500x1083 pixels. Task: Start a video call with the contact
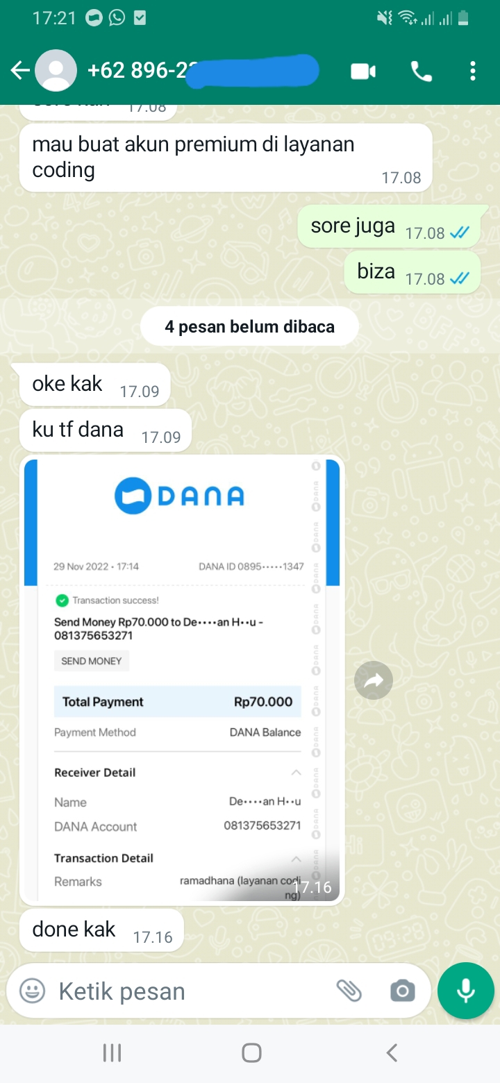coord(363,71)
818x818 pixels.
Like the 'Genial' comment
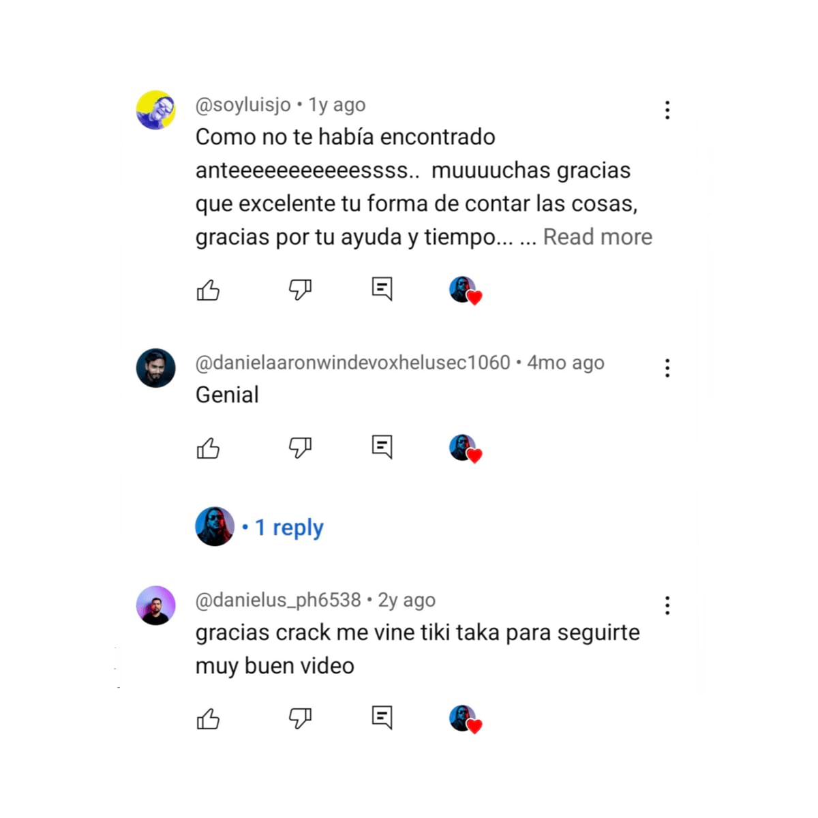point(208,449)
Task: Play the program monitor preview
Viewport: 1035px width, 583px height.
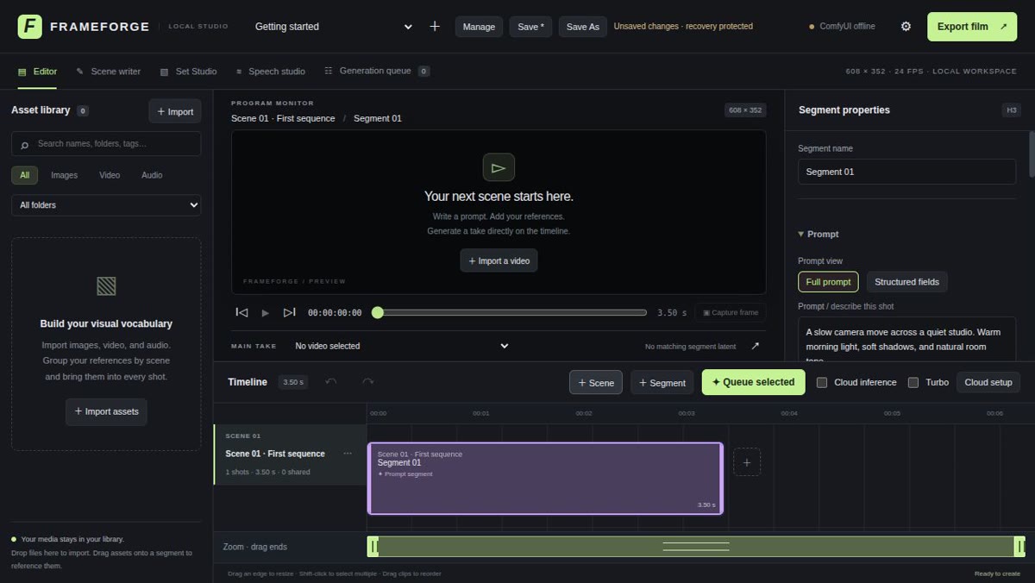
━━━━━━━━━━━━━━━━
§ **Problem**
Reproduce exactly, with nothing added, the lines from the line with "Task: Play the program monitor preview" through the end of the entries above; pictures are to be left out.

§ **Output of the task**
Task: Play the program monitor preview
Viewport: 1035px width, 583px height.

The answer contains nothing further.